The truth behind free markets
In 2009, my high school class mate Hao Yi Ong and I won the Second Prize in the Singapore Statistical Poster Competition, organized by the Department of Statistics and Applied Probability at the National University of Singapore.
Our poster, entitled The Truth behind Free Markets, statistically examines Adam’s Smith classical liberal view that “basic institutions that protect the liberty of individuals to pursue their own economic interests result in greater prosperity for the larger society.”
We suspect that although greater economic freedom may benefit a nation’s economy, these benefits may not be directed to all members of the society: the rich get richer and the poor get poorer. We test this by performing hypothesis testing on the relationship between the purchasing power parities, Gini coefficients and indices of economic freedom for 150 countries.

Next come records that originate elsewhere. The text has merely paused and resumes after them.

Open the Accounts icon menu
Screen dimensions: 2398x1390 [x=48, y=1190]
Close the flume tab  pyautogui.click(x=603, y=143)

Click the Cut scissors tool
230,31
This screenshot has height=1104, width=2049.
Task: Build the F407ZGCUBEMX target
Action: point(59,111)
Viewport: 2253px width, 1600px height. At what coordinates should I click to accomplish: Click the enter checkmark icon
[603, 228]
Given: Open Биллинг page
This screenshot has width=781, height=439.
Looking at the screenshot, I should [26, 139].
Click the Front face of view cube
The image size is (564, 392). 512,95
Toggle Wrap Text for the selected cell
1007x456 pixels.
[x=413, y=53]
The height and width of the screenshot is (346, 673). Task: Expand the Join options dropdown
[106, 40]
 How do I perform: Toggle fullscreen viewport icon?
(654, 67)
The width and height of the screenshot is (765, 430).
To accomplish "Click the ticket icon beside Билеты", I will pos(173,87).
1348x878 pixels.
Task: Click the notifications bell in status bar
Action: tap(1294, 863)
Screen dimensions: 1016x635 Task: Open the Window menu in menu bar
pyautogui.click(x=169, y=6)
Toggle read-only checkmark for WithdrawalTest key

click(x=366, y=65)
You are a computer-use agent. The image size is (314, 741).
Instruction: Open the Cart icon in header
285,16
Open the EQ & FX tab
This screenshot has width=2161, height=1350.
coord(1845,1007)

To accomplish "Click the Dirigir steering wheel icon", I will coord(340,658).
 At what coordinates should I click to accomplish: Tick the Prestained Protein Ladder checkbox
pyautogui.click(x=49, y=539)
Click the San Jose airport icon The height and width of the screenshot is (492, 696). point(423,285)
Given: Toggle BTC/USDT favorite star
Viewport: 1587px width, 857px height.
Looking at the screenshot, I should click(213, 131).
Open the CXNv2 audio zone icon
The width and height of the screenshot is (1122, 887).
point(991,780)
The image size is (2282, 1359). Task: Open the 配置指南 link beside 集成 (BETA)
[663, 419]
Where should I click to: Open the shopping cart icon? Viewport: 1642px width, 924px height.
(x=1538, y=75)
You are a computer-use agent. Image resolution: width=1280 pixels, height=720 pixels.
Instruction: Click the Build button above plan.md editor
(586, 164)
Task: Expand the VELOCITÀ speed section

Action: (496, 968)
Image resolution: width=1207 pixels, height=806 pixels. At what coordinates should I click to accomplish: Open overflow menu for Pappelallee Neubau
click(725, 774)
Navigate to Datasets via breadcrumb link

From this study, we conclude that overall, greater economic freedom does play a significant role in contributing to greater prosperity for a nation. However, as many critics have pointed out, the inherent problem of the world is not that there is not enough economic freedom. Rather, there is no guarantee that even if nations were to embrace it, they will become better as a whole because there is no equality within the society due to exploitation and corruption. We believe that only through a political system with institutions that protect the liberty of the people can a free market system work and provide for an equal (in terms of opportunity) and just society.
For more details, please see our detailed report or the poster below.
I designed the poster in CorelDraw, a popular vector graphics program, and did part of the statistical analysis. I really enjoyed making the poster (my first time using CorelDraw) and applying what I learned in my AP Statistics class (warning: large image size).
It was a pleasure to work alongside a dedicated team member like Hao Yi who also worked with me in the Singapore Space Challenge 2009. He graduated with High Distinction from high school and received both a bachelor’s and master’s degrees in mechanical engineering from Stanford in 2015. He’s currently a data scientist at Lyft in San Franscisco.